Laisse les morts enterrer leurs morts



Laisse les morts enterrer leurs morts

Jean-Joseph Chevalier (né en 1978)

Dessin au lavis, dimensions inconnues, 2018

Collection particulière


Évangile de Jésus Christ selon saint Matthieu (Mt 8, 18-22)

En ce temps-là, Jésus, voyant une foule autour de lui, donna l’ordre de partir vers l’autre rive. Un scribe s’approcha et lui dit : « Maître, je te suivrai partout où tu iras. » Mais Jésus lui déclara : « Les renards ont des terriers, les oiseaux du ciel ont des nids ; mais le Fils de l’homme n’a pas d’endroit où reposer la tête. » Un autre de ses disciples lui dit : « Seigneur, permets-moi d’aller d’abord enterrer mon père. » Jésus lui dit : « Suis-moi, et laisse les morts enterrer leurs morts. »


Méditation

Jésus est un peu agoraphobe ! Dès qu’il y a un peu trop de monde, il veut partir. Il donne l’ordre de passer sur l’autre rive. Mais n’y voyons pas simplement le désir d’échapper à la foule. N’est-ce pas aussi un appel à rejoindre l’autre rive de la vie : celle de la vie éternelle ? Il est vrai que pour le Fils de Dieu il ne doit pas être évident d’évoluer au milieu d’un monde pour lequel il refusera de prier (Jn 17, 9) : « Moi, je prie pour eux ; ce n’est pas pour le monde que je prie, mais pour ceux que tu m’as donnés, car ils sont à toi. » Pourtant, Ignace de Loyola nous invitera à avoir de la « sympathie pour le monde », dans le sens étymologique du terme : « souffrir avec » ce monde. Jésus souffre et souffrira pour ce monde, jusqu’au bout (Jn 13, 1) : « Avant la fête de la Pâque, sachant que l’heure était venue pour lui de passer de ce monde à son Père, Jésus, ayant aimé les siens qui étaient dans le monde, les aima jusqu’au bout. » Jusque’à la mort sur la Croix, jusqu’à l’autre rive…


Et voilà qu’un scribe veut se faire le disciple de Jésus et le suivre quel que soit la route qu’il prend… Mais Jésus ne s’installe pas, sa vie n’est que nomadisme, à l’instar de l’histoire du peuple d’Israël (même s’il s’est installé aujourd’hui).
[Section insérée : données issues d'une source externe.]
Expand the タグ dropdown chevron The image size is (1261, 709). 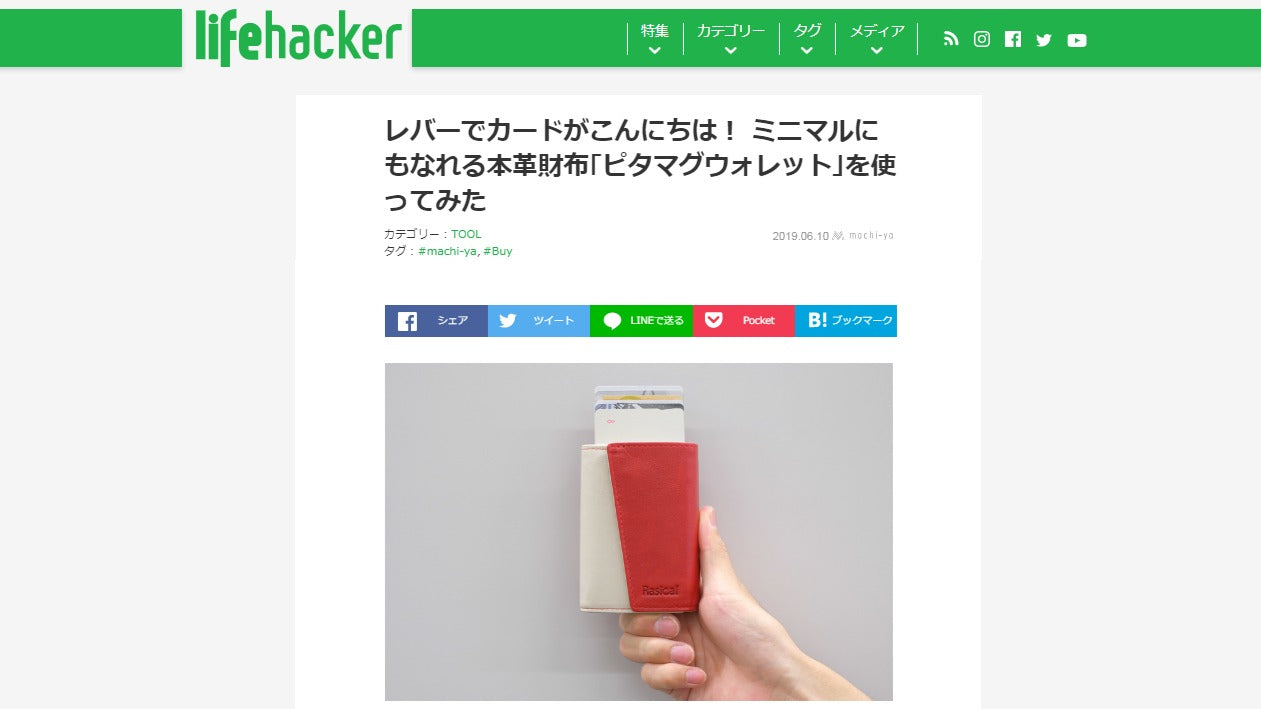[x=807, y=50]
Le Père Sevin disait qu’un « scout campe et décampe » ! Ne jamais s’installer, toujours avoir le regard tourné vers l’autre rive, être continuellement en mouvement, en vie, en marche (sans allusion politique !) Même le moine qui fait voeu de stabilité dans sa communauté ne s’installe pas : il entreprend le grand voyage, le long pèlerinage de la vie pour trouver celui qu’il cherche : Dieu.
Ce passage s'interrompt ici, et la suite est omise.